*** Begin section ***
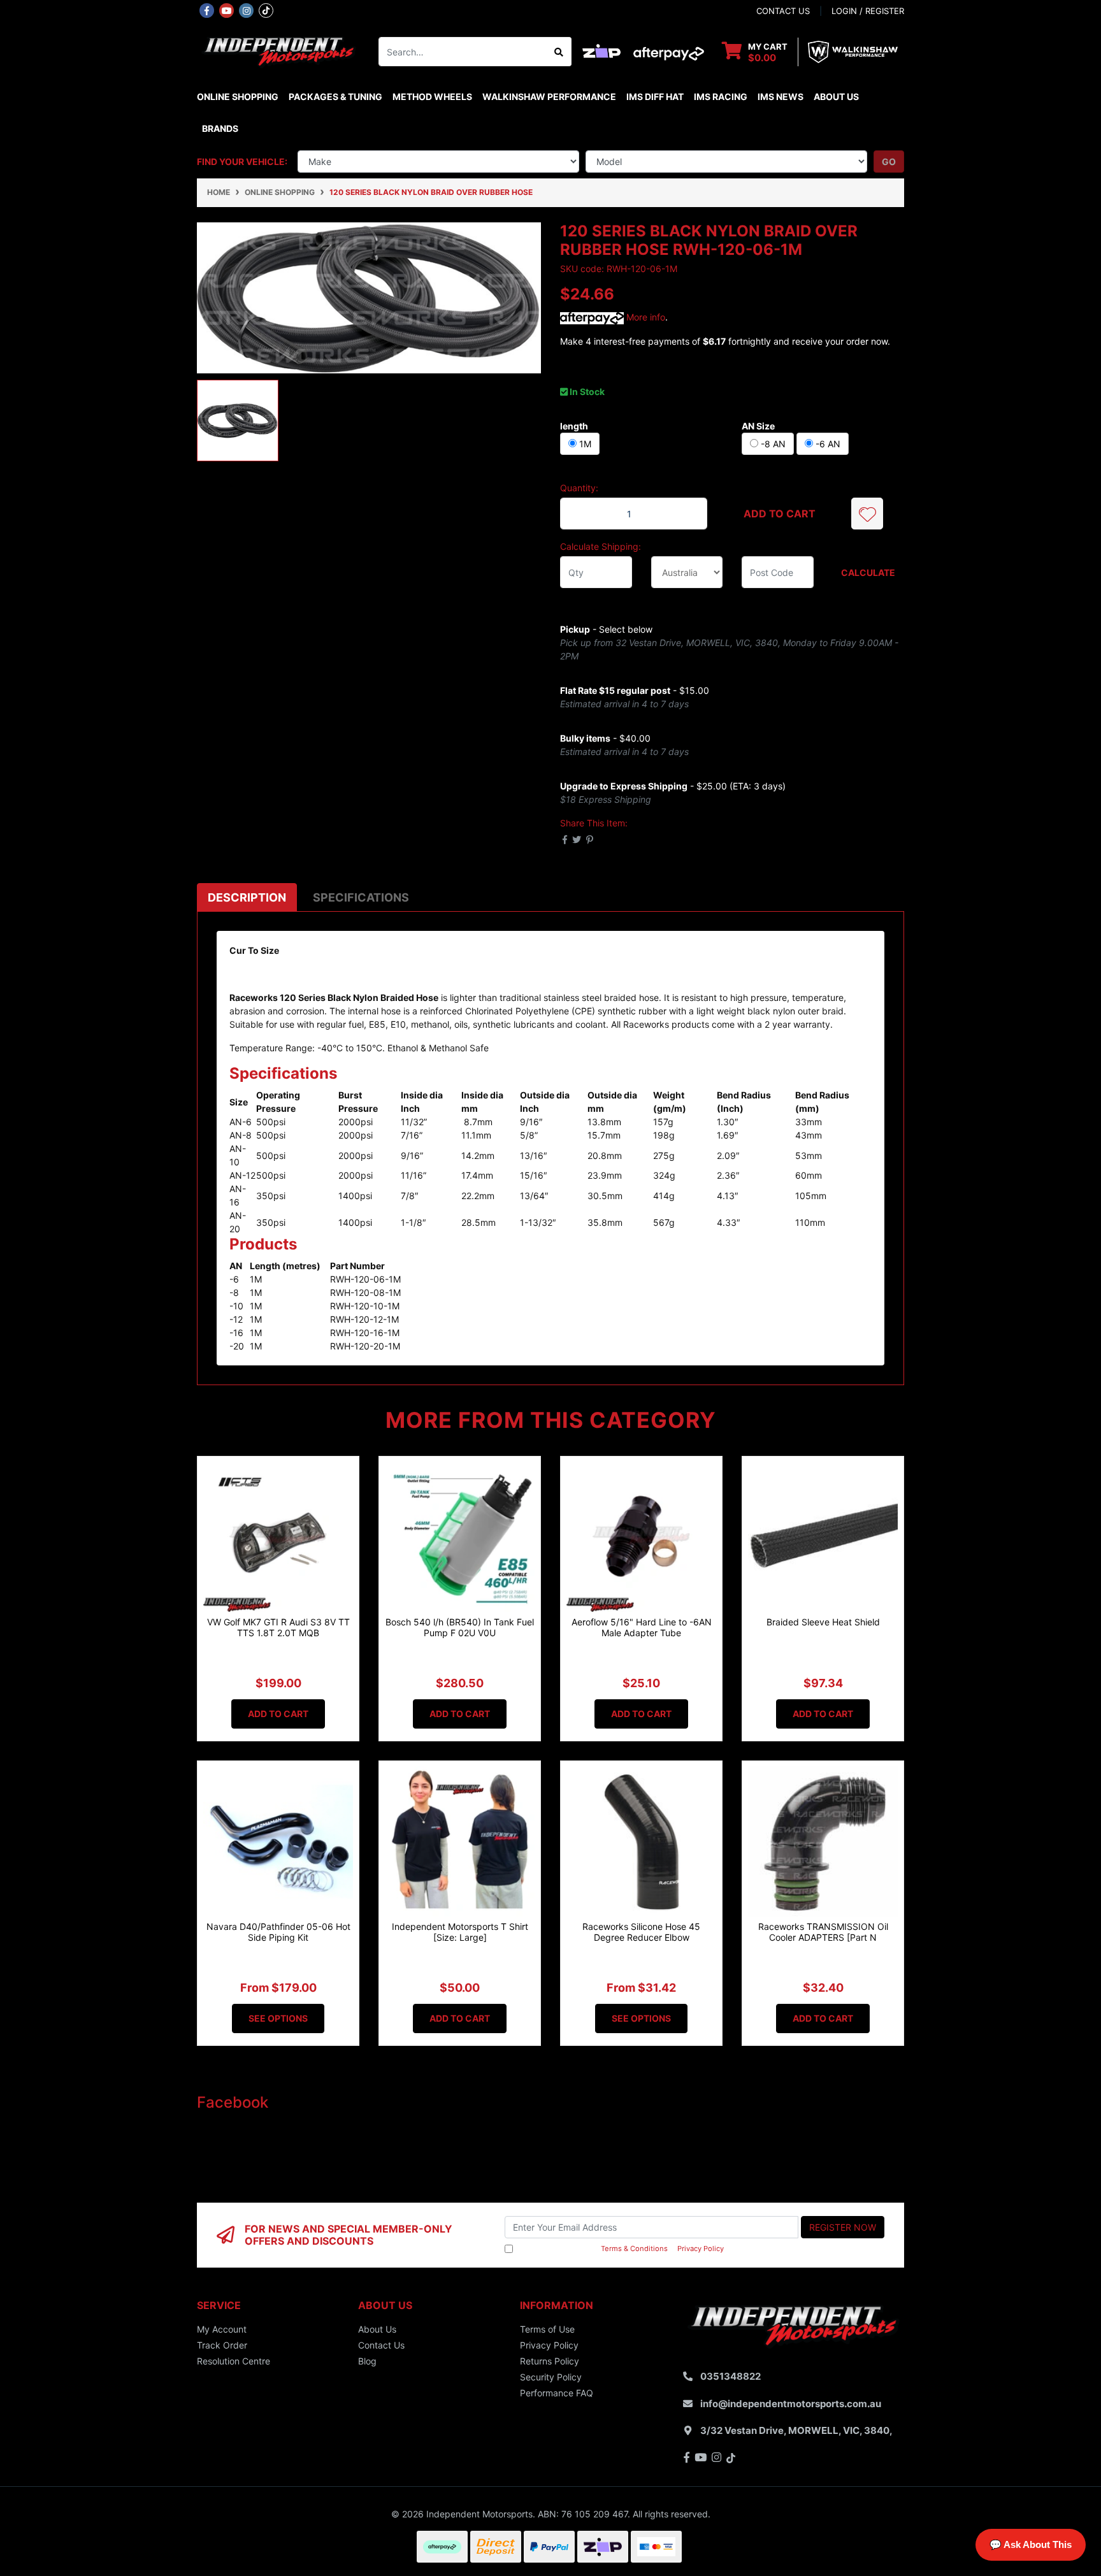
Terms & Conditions (634, 2248)
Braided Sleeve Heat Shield (823, 1621)
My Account (222, 2329)
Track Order (222, 2345)
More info (644, 317)
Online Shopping (237, 96)
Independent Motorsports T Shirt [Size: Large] (460, 1932)
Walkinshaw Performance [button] (549, 96)
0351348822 (730, 2376)
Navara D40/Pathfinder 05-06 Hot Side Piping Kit (278, 1932)
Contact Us (381, 2345)
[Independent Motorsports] (278, 50)
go (889, 161)
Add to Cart (780, 513)
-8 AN (772, 443)
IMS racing (720, 96)
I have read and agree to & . (620, 2248)
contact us (783, 11)
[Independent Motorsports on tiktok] (266, 9)
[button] (867, 513)
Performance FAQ (556, 2392)
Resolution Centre (233, 2361)
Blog (367, 2361)
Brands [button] (220, 128)
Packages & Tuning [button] (335, 96)
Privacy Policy (700, 2248)
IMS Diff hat (655, 96)
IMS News (780, 96)
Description (247, 897)
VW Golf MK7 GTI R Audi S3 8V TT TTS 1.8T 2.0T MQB (278, 1627)
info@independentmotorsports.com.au (790, 2404)
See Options (278, 2018)
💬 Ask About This (1030, 2544)
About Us (836, 96)
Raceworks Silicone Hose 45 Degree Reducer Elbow (641, 1932)
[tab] (247, 897)
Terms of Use (547, 2329)
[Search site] (559, 51)
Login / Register (867, 11)
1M (584, 443)
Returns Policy (549, 2361)
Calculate (868, 572)
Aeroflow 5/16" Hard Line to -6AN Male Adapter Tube (642, 1627)
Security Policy (551, 2376)
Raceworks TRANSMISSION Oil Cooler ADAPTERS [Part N (823, 1932)
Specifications (361, 897)
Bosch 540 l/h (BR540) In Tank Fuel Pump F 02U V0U (459, 1627)
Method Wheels (432, 96)
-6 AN (826, 443)
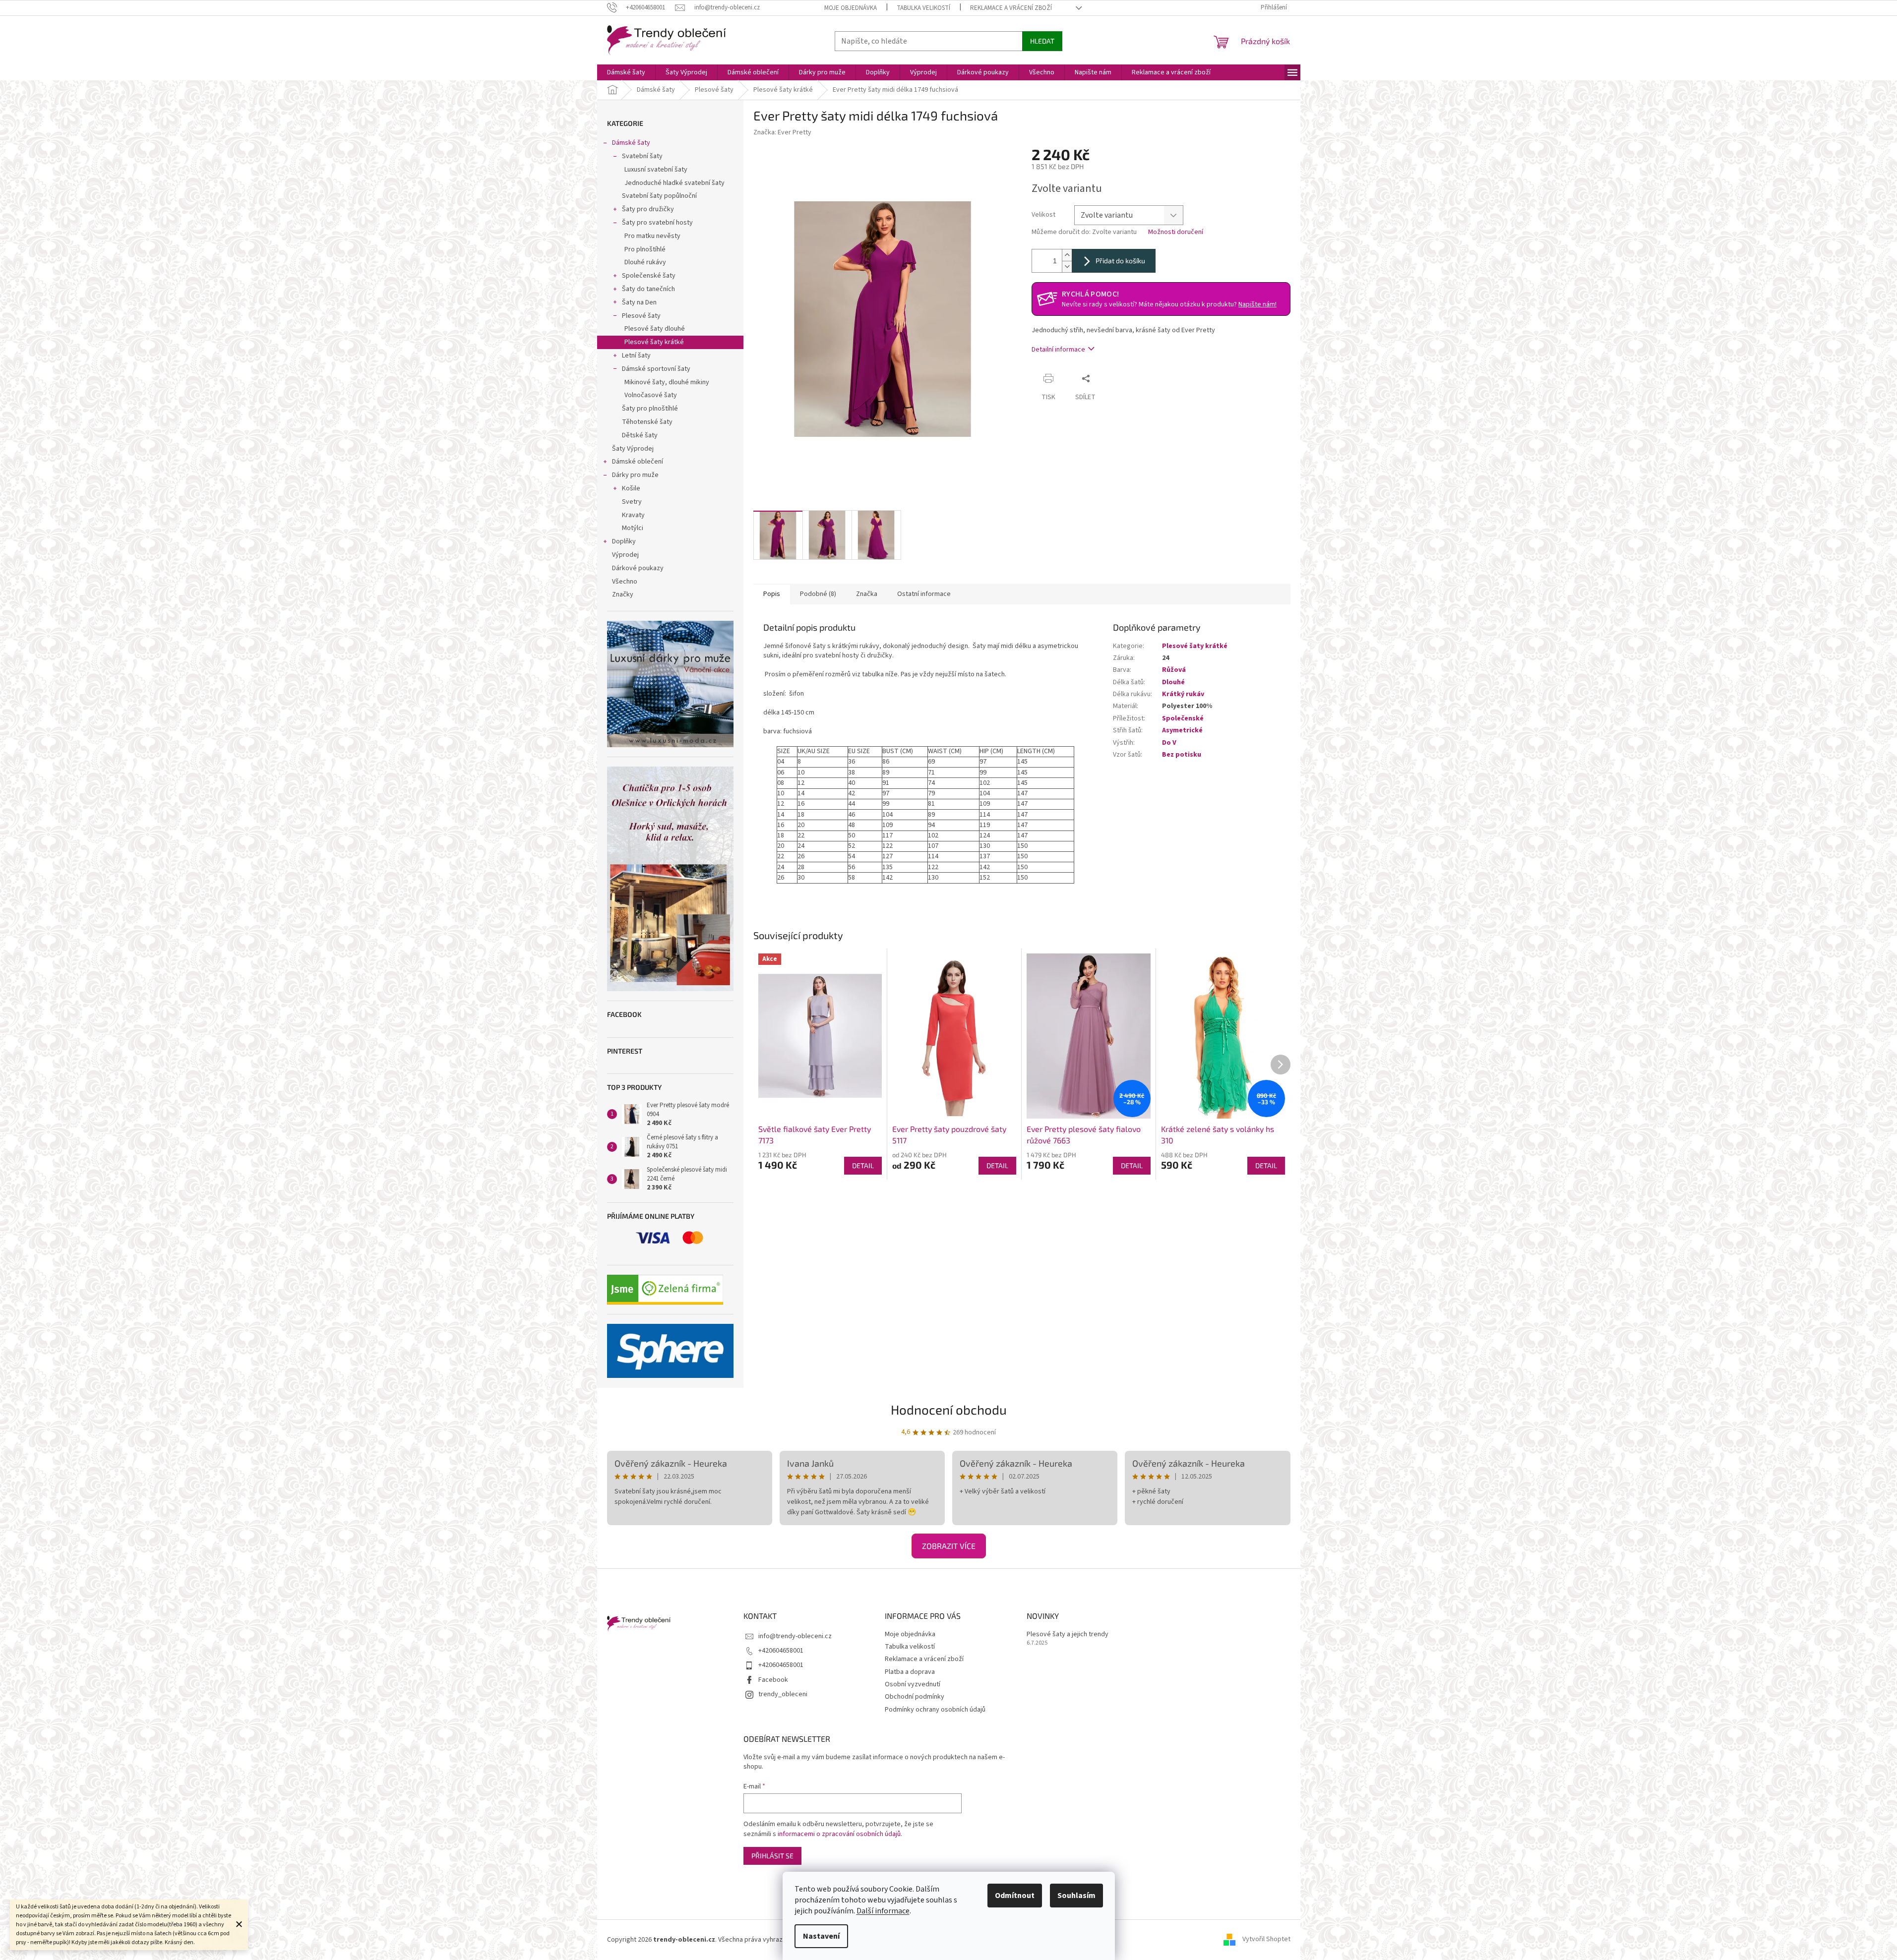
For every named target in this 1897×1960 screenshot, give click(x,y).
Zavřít (1113, 378)
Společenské (1183, 718)
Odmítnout (1015, 1895)
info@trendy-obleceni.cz (795, 1636)
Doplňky (624, 541)
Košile (631, 488)
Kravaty (633, 515)
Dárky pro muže (635, 475)
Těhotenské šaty (647, 422)
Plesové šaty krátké (654, 342)
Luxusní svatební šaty (655, 170)
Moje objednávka (850, 7)
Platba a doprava (910, 1672)
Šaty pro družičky (648, 209)
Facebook (773, 1680)
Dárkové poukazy (638, 568)
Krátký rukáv (1183, 694)
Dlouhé (1173, 682)
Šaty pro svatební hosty (657, 223)
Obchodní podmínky (914, 1697)
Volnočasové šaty (650, 395)
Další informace (883, 1910)
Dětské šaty (640, 435)
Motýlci (632, 528)
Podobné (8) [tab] (818, 594)
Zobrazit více (949, 1545)
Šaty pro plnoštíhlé (650, 409)
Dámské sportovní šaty (656, 369)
*** End section ***
**Assignment**
Using the entries shown above, reproduce verbatim the lines from the line bearing "I have read and agree to & . (620, 2248)" to the line bearing "VW Golf MK7", inclusive.

**Output**
I have read and agree to & . (620, 2248)
contact us (783, 11)
[Independent Motorsports on tiktok] (266, 9)
[button] (867, 513)
Performance FAQ (556, 2392)
Resolution Centre (233, 2361)
Blog (367, 2361)
Brands [button] (220, 128)
Packages & Tuning [button] (335, 96)
Privacy Policy (700, 2248)
IMS Diff hat (655, 96)
IMS News (780, 96)
Description (247, 897)
VW Golf MK7 GTI R Audi S3 8V TT TTS 1.8T 2.0T MQB (278, 1627)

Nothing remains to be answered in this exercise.